As filed with the Securities and Exchange Commission on June 6, 2014
Registration No. 333-
UNITED STATES
SECURITIES AND EXCHANGE COMMISSION
Washington, D.C. 20549
FORM S-8
REGISTRATION STATEMENT
UNDER
THE SECURITIES ACT OF 1933
CNH INDUSTRIAL N.V.
(Name of the Issuer)
Kingdom of The Netherlands | 98-1125413 | |
(State or Other Jurisdiction of Incorporation or Organization) |
(I.R.S. Employer Identification No.) |
Cranes Farm Road
Basildon
Essex SS14 3AD
United Kingdom
Tel. No.: +44 1268 533000
(Address of Principal Executive Offices)
CNH Industrial N.V. Equity Incentive Plan
(Full Title of the Plan)
Scott Miller Sullivan & Cromwell LLP 125 Broad Street New York, NY 10004 Tel.: 212-558-4000 |
Roberto Russo CNH Industrial N.V. Cranes Farm Road Basildon Essex SS14 3AD United Kingdom Tel. No.: +44 1268 533000 |
Indicate by check mark whether the registrant is a large accelerated filer, an accelerated filer, a non-accelerated filer, or a smaller reporting company. See the definitions of large accelerated filer, accelerated filer and smaller reporting company in Rule 12b-2 of the Exchange Act.

==========

> Task details: From the Form S-8 cover page, condense the paragraph that begins "Indicate by check mark" into one shorter sentence that keeps its main facts.

> Supplied information:

==========

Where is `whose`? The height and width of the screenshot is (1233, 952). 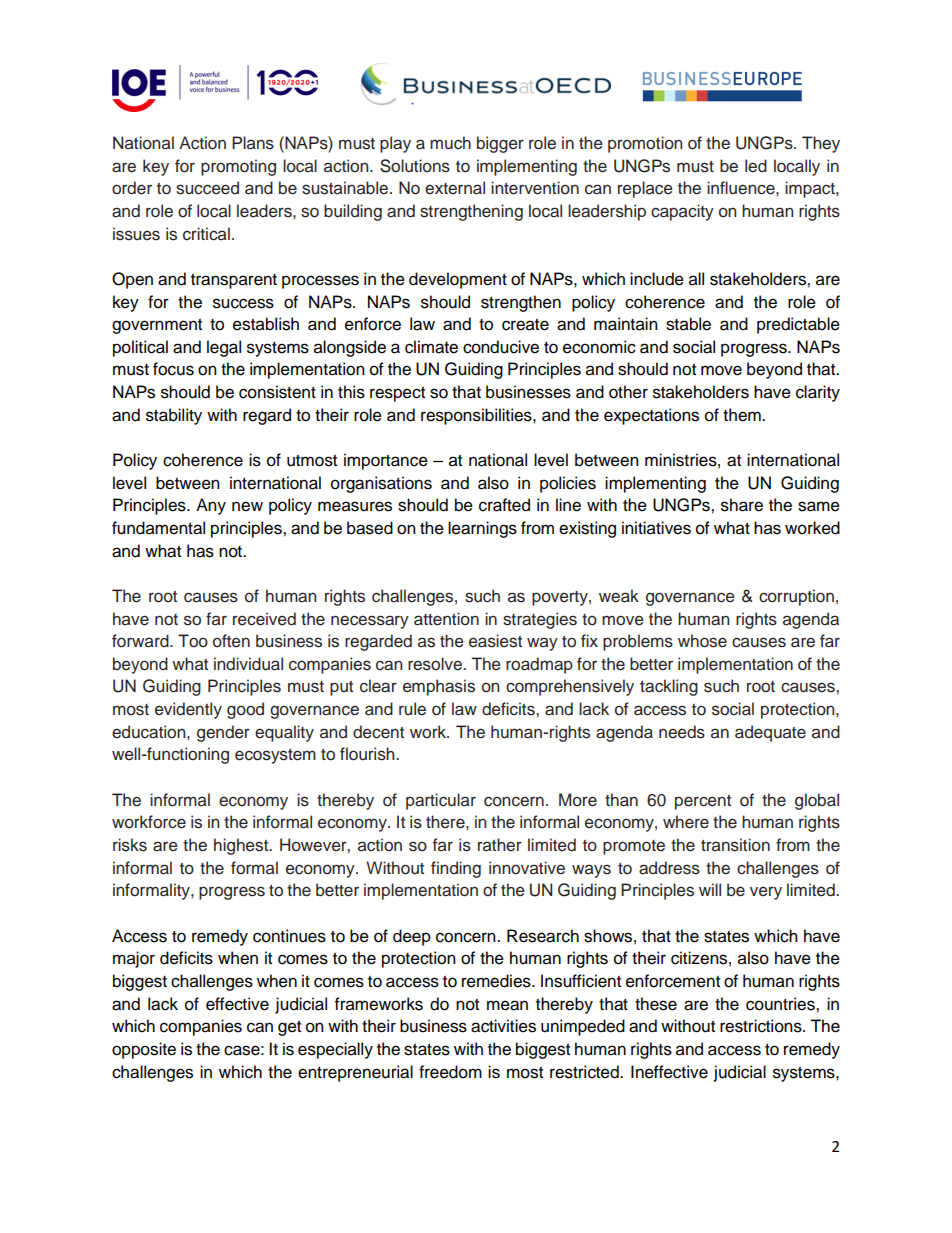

==========

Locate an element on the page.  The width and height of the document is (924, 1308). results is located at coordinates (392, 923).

==========

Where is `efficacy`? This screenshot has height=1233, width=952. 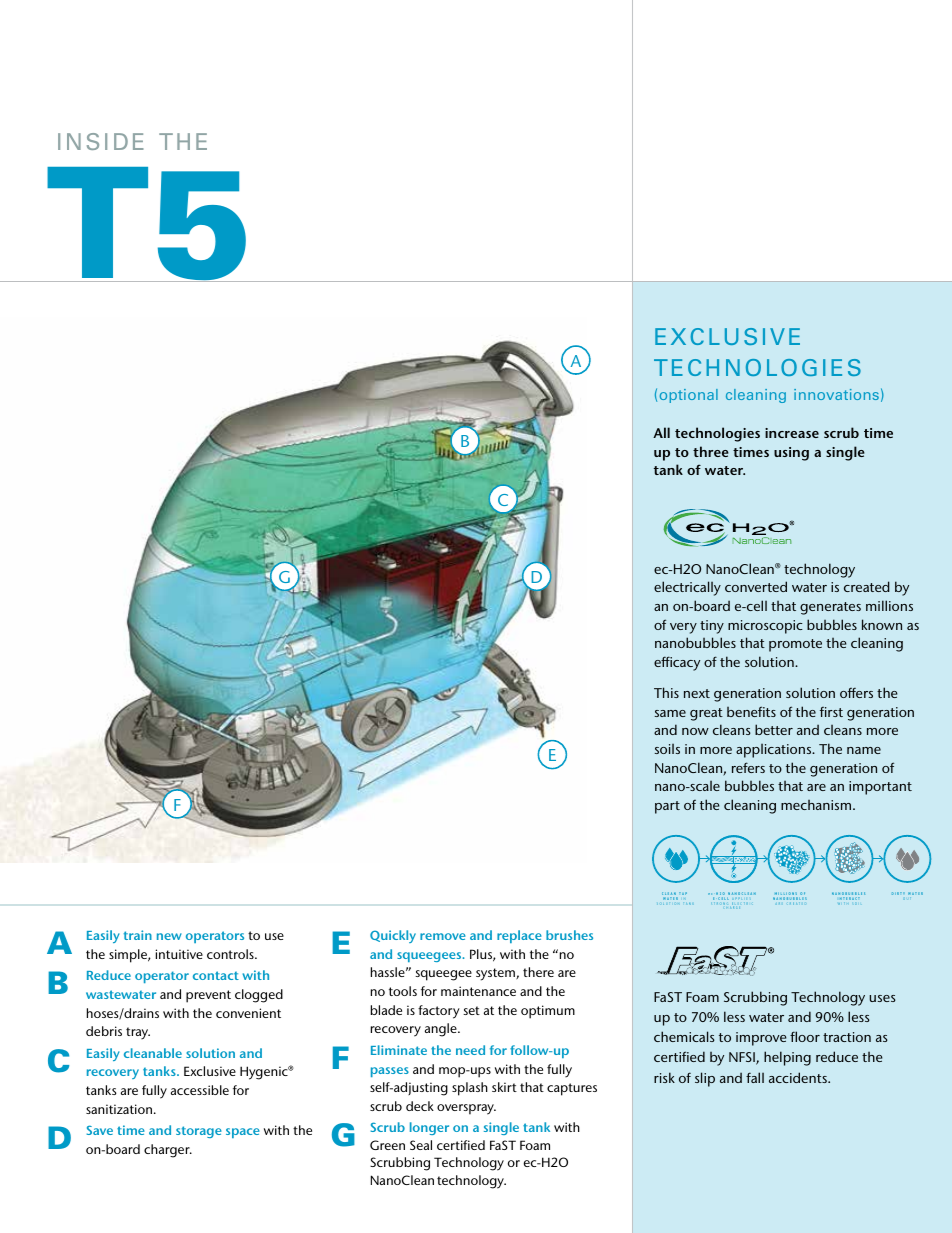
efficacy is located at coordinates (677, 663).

==========

> Task output: The registrant must mark whether it is a large accelerated filer, an accelerated filer, a non-accelerated filer, or a smaller reporting company, with the first, second and fourth categories defined in Rule 12b-2 of the Exchange Act.